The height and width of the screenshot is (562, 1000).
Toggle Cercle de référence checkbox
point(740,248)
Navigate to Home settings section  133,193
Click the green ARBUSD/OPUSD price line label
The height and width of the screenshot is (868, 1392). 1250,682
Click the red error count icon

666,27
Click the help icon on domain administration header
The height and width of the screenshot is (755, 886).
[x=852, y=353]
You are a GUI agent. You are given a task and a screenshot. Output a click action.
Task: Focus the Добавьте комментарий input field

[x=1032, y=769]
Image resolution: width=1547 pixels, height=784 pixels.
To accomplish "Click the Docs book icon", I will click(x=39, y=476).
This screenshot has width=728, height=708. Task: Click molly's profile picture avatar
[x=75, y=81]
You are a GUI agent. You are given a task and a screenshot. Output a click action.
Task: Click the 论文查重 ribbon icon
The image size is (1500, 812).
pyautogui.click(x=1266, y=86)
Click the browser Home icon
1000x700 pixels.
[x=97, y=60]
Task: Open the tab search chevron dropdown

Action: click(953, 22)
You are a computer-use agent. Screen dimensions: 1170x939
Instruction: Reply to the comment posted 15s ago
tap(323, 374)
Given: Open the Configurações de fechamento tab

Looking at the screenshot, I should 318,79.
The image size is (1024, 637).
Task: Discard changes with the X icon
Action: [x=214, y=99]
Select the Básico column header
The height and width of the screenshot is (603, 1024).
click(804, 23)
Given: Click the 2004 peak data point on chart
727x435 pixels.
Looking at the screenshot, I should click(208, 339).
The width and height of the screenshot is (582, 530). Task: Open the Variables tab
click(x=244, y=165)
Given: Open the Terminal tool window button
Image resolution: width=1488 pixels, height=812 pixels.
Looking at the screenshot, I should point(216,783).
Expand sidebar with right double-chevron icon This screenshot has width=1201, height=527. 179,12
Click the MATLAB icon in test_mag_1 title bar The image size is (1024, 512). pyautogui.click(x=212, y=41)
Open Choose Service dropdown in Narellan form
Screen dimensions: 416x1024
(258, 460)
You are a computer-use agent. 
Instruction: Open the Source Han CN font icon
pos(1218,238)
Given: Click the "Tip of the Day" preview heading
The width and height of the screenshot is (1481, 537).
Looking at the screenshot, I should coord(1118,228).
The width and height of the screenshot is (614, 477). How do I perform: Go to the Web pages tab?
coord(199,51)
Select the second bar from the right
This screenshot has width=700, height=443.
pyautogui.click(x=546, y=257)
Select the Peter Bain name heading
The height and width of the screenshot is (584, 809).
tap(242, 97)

+ + + + +

Activity: Repeat the listing above in full, exactly as given.

Problem solution:
The height and width of the screenshot is (562, 1000).
Toggle Cercle de référence checkbox
point(740,248)
Navigate to Home settings section  133,193
Click the green ARBUSD/OPUSD price line label
The height and width of the screenshot is (868, 1392). 1250,682
Click the red error count icon

666,27
Click the help icon on domain administration header
The height and width of the screenshot is (755, 886).
[x=852, y=353]
You are a GUI agent. You are given a task and a screenshot. Output a click action.
Task: Focus the Добавьте комментарий input field

[x=1032, y=769]
Image resolution: width=1547 pixels, height=784 pixels.
To accomplish "Click the Docs book icon", I will click(x=39, y=476).
This screenshot has width=728, height=708. Task: Click molly's profile picture avatar
[x=75, y=81]
You are a GUI agent. You are given a task and a screenshot. Output a click action.
Task: Click the 论文查重 ribbon icon
The image size is (1500, 812).
pyautogui.click(x=1266, y=86)
Click the browser Home icon
1000x700 pixels.
[x=97, y=60]
Task: Open the tab search chevron dropdown

Action: click(953, 22)
You are a computer-use agent. Screen dimensions: 1170x939
Instruction: Reply to the comment posted 15s ago
tap(323, 374)
Given: Open the Configurações de fechamento tab

Looking at the screenshot, I should 318,79.
The image size is (1024, 637).
Task: Discard changes with the X icon
Action: [x=214, y=99]
Select the Básico column header
The height and width of the screenshot is (603, 1024).
click(804, 23)
Given: Click the 2004 peak data point on chart
727x435 pixels.
Looking at the screenshot, I should click(208, 339).
The width and height of the screenshot is (582, 530). Task: Open the Variables tab
click(x=244, y=165)
Given: Open the Terminal tool window button
Image resolution: width=1488 pixels, height=812 pixels.
Looking at the screenshot, I should point(216,783).
Expand sidebar with right double-chevron icon This screenshot has width=1201, height=527. 179,12
Click the MATLAB icon in test_mag_1 title bar The image size is (1024, 512). pyautogui.click(x=212, y=41)
Open Choose Service dropdown in Narellan form
Screen dimensions: 416x1024
(258, 460)
You are a computer-use agent. 
Instruction: Open the Source Han CN font icon
pos(1218,238)
Given: Click the "Tip of the Day" preview heading
The width and height of the screenshot is (1481, 537).
Looking at the screenshot, I should coord(1118,228).
The width and height of the screenshot is (614, 477). How do I perform: Go to the Web pages tab?
coord(199,51)
Select the second bar from the right
This screenshot has width=700, height=443.
pyautogui.click(x=546, y=257)
Select the Peter Bain name heading
The height and width of the screenshot is (584, 809).
tap(242, 97)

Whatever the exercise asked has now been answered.